Trastorno Distímico y Trastorno Bipolar

El Trastorno Distímico, es un tipo de depresión menos grave, incluye síntomas crónicos (a largo plazo) que no incapacitan tanto, pero sin embargo interfieren con el funcionamiento y el bienestar de la persona, tiñendo de gris toda la vida del paciente depresivo.

El Trastorno Bipolar o Trastorno Maniaco-Depresivo es una alteración de los mecanismos que regulan el estado de ánimo. Quienes la sufren pasan alternativamente de la euforia o “manía” a la depresión, llegando a necesitar, en ocasiones, la hospitalización.

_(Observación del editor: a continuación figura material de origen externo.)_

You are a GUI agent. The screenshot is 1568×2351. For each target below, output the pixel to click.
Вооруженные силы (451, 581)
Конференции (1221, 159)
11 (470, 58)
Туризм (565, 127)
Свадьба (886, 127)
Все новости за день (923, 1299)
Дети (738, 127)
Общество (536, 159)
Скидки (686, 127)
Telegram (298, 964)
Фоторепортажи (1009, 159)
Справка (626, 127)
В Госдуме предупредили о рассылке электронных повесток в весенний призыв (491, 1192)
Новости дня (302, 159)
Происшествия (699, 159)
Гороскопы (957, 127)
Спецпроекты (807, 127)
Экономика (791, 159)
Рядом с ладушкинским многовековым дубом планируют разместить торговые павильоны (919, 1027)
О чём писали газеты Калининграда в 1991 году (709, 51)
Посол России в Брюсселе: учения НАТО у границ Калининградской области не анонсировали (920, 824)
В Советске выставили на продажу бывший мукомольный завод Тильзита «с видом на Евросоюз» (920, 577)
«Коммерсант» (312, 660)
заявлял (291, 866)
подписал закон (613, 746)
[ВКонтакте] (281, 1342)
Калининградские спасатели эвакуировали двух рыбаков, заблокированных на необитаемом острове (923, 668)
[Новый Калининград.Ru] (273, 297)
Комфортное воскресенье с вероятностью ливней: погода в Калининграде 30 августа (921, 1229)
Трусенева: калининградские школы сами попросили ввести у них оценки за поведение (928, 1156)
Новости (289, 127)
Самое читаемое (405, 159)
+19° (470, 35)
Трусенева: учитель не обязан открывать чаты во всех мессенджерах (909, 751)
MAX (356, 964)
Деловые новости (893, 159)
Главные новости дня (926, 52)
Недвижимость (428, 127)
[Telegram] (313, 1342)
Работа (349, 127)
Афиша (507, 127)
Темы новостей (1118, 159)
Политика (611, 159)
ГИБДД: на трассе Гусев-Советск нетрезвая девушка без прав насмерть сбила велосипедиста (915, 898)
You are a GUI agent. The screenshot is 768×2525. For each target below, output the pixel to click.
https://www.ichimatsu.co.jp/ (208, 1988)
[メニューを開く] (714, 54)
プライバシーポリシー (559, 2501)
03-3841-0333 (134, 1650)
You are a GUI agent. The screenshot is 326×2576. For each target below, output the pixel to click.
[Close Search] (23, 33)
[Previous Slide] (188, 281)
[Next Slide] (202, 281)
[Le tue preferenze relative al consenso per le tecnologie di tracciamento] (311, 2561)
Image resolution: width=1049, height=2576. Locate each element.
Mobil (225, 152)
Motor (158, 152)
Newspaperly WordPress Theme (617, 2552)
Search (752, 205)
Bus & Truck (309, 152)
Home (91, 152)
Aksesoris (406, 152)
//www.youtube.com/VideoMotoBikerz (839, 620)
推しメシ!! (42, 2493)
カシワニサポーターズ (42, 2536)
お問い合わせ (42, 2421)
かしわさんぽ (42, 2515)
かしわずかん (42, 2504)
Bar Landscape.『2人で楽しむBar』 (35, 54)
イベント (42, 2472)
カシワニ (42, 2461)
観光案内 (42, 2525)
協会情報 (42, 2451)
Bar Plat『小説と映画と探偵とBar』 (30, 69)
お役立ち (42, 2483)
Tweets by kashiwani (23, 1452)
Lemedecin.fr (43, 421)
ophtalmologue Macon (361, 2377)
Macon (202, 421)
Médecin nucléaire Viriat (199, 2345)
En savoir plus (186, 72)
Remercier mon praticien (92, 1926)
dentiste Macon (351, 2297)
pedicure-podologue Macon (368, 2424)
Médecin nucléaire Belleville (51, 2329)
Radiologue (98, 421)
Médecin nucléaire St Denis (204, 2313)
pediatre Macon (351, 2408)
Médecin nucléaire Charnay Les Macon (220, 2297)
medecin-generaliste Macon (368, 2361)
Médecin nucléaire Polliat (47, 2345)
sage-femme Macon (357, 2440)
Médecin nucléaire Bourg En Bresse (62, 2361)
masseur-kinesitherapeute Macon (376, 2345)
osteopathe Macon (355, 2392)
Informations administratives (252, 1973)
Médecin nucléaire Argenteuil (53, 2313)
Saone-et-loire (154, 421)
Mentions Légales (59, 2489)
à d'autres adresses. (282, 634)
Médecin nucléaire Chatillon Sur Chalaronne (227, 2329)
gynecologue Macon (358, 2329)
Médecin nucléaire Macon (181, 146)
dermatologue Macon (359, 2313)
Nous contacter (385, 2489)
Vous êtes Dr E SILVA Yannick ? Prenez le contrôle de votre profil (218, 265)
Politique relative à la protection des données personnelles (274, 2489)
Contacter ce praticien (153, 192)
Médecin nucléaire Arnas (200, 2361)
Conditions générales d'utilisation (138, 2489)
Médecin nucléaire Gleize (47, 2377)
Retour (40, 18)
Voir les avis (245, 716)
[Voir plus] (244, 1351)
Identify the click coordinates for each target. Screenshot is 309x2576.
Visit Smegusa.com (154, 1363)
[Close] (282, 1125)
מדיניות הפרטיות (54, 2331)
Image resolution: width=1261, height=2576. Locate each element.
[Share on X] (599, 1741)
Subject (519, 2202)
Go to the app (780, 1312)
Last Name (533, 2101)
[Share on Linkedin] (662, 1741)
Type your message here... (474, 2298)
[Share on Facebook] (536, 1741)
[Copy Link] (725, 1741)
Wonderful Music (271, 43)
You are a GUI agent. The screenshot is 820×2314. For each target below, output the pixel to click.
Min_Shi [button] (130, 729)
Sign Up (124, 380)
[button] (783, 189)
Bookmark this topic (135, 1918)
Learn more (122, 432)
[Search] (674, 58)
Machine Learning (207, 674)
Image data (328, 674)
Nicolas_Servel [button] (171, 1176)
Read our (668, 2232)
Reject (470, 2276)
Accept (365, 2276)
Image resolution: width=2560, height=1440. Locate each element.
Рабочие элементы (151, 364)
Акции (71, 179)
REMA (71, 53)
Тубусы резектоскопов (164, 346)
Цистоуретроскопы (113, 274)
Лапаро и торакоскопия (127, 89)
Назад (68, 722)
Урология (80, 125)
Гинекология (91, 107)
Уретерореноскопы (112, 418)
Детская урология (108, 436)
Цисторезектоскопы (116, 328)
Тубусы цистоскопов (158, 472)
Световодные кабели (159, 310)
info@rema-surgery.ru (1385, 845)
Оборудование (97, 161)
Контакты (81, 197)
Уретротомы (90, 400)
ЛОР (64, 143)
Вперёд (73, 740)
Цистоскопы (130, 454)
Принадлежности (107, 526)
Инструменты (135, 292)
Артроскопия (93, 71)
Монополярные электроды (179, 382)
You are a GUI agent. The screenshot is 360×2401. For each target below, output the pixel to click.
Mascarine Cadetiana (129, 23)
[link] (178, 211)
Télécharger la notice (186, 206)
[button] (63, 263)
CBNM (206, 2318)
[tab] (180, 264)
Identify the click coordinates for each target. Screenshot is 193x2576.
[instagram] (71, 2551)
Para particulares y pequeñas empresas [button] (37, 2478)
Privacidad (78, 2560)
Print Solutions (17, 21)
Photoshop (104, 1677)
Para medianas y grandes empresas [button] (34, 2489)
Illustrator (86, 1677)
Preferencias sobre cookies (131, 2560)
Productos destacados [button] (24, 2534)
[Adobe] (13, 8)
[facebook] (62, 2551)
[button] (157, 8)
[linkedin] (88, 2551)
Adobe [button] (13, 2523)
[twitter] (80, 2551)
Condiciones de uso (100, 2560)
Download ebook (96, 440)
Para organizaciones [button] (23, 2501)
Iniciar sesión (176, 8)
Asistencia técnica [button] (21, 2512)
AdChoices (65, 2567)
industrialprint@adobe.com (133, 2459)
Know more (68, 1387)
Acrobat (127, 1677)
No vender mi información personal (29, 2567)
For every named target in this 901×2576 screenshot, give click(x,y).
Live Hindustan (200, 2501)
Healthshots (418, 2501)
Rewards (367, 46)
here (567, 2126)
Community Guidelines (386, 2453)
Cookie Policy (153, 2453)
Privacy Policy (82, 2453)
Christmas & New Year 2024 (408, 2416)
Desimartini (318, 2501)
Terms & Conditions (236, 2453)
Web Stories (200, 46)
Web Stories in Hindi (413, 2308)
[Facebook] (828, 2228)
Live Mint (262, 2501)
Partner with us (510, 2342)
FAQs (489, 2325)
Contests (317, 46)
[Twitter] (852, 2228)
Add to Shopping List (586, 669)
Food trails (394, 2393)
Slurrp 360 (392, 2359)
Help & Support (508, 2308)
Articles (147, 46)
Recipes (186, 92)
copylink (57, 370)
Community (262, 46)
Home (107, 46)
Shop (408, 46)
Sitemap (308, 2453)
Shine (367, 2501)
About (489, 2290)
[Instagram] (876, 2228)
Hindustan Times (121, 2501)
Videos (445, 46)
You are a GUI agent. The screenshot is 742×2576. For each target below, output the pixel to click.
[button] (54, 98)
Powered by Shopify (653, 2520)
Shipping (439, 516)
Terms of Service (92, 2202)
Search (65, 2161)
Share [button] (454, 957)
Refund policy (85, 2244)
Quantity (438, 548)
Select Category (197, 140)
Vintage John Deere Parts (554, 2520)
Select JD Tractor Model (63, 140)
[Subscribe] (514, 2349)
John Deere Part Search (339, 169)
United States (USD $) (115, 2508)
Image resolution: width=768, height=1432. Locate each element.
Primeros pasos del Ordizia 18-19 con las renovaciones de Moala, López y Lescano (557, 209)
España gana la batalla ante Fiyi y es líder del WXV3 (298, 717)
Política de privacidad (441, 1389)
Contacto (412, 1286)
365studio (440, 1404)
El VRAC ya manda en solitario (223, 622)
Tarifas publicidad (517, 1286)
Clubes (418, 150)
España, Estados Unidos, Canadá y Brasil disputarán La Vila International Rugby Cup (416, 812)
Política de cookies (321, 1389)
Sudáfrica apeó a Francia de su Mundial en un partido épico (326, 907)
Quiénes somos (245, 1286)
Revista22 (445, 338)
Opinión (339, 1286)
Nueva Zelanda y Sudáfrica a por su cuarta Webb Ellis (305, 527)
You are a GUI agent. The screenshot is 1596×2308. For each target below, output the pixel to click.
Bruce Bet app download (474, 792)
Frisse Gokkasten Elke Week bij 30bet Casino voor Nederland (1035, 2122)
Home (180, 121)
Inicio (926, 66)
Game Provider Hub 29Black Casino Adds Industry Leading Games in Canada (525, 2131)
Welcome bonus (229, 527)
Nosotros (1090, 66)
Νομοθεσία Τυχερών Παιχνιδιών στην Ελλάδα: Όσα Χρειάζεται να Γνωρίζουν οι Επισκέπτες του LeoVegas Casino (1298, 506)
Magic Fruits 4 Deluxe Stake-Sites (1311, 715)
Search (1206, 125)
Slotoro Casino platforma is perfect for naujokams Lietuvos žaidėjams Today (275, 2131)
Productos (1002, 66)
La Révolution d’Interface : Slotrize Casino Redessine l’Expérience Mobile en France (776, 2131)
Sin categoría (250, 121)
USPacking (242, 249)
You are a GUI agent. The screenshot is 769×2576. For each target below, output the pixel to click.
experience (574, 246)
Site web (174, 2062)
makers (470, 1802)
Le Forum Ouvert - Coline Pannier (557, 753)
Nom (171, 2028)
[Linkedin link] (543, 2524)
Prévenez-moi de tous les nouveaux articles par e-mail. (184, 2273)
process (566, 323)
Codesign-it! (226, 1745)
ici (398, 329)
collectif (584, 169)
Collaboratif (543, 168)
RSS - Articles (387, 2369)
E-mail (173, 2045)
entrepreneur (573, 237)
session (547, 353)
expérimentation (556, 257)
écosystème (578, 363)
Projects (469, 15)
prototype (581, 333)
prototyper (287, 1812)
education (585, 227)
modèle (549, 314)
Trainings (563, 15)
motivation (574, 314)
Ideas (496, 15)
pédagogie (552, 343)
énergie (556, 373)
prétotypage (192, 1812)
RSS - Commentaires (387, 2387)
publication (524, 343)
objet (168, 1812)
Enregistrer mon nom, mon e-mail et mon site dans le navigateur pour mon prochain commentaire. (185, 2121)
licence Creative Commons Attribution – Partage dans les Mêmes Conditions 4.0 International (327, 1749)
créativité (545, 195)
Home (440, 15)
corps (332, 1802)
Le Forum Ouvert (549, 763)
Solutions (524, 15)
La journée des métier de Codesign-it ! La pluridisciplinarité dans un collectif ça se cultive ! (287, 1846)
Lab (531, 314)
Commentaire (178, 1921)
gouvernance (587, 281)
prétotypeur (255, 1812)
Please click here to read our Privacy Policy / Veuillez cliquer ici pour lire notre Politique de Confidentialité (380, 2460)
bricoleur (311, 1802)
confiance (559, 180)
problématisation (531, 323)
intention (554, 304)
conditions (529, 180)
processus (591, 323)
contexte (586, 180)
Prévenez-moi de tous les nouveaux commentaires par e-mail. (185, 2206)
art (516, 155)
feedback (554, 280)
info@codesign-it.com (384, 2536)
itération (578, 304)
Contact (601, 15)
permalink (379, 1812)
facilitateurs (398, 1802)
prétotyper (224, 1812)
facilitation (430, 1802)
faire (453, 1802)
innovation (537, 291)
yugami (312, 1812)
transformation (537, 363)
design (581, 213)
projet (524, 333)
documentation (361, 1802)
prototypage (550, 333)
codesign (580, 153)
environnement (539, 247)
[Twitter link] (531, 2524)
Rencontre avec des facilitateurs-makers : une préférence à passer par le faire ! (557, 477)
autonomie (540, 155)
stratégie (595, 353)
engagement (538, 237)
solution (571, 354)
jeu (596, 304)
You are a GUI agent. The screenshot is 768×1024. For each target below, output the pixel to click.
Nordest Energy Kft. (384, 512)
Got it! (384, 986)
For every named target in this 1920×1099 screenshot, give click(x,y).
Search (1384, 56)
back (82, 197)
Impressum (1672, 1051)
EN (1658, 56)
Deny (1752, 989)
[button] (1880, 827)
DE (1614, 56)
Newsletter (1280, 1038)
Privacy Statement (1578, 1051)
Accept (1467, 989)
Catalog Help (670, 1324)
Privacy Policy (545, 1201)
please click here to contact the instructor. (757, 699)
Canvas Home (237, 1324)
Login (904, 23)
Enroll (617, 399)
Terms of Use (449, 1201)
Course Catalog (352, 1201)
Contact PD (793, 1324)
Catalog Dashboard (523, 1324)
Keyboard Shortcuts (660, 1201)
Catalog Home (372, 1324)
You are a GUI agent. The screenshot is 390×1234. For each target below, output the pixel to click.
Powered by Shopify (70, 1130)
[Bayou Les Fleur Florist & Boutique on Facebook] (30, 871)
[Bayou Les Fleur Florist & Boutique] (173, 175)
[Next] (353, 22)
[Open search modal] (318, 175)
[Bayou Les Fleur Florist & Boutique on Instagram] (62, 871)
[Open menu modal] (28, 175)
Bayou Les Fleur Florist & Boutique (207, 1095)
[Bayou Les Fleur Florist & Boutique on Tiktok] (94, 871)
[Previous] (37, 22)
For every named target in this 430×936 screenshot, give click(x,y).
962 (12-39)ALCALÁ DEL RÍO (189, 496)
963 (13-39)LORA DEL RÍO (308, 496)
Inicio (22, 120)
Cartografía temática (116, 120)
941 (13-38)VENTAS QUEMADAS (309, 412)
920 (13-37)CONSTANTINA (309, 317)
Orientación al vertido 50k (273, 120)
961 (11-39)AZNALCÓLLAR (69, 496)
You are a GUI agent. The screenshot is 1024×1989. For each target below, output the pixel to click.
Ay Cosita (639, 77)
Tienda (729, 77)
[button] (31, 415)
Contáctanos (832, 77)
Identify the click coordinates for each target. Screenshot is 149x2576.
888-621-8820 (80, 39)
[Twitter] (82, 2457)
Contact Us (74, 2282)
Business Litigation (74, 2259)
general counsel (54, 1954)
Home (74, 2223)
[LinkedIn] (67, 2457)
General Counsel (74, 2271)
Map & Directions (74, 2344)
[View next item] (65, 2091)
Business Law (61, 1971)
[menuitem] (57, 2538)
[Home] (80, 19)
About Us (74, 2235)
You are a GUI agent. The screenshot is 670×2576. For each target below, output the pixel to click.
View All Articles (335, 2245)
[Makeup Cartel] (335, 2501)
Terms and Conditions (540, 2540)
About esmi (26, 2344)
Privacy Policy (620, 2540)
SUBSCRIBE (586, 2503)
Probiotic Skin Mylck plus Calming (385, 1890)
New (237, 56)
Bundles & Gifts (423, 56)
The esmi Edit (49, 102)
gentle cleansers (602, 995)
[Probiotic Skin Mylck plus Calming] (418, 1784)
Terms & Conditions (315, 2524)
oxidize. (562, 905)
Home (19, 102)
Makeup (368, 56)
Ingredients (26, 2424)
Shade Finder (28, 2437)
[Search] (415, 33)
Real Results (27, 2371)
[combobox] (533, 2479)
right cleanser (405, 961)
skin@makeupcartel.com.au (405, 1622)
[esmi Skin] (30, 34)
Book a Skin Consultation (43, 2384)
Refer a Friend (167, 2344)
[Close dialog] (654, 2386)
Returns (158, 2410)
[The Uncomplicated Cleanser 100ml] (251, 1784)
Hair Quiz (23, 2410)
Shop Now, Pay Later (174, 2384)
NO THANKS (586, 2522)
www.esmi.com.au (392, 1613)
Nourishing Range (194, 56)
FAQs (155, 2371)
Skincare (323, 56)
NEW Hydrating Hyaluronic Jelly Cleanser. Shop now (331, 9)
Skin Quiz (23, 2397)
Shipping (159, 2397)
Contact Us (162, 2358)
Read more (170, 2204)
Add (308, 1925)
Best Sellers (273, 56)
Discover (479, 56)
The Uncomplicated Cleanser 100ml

Comienza usualmente en la vida adulta. Aunque es menos común, puede ocurrir en la adolescencia y raras veces en la niñez. No es tan frecuente como los otros trastornos depresivos.

Se caracteriza por cambios cíclicos en el estado de ánimo: fases de ánimo elevado o eufórico (manía) y fases de ánimo bajo (depresión). Los cambios de estado de ánimo pueden ser dramáticos y rápidos, pero a menudo son graduales. Cuando una persona está en la fase depresiva del ciclo, puede padecer de uno, de varios o de todos los síntomas del trastorno depresivo. Cuando está en la fase maníaca, la persona puede estar hiperactiva, hablar excesivamente y tener una gran cantidad de energía. La manía a menudo afecta la manera de pensar, el juicio y la manera de comportarse con relación a los otros.

Puede llevar a que el paciente se meta en graves problemas y situaciones embarazosas. Por ejemplo, en la fase maníaca la persona puede sentirse feliz o eufórica, tener proyectos grandiosos, tomar decisiones de negocios descabelladas, e involucrarse en aventuras o fantasías románticas. Si la manía se deja sin tratar puede empeorar y convertirse en un estado psicótico (el paciente pierde temporalmente la razón).